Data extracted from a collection
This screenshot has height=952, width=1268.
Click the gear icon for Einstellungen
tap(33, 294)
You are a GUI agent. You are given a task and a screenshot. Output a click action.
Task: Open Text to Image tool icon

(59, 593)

Assignment: Begin with the line containing "You are a GUI" and repeat each line exactly until the records above end.

Worked solution:
You are a GUI agent. You are given a task and a screenshot. Output a click action.
Task: Open Text to Image tool icon

(59, 593)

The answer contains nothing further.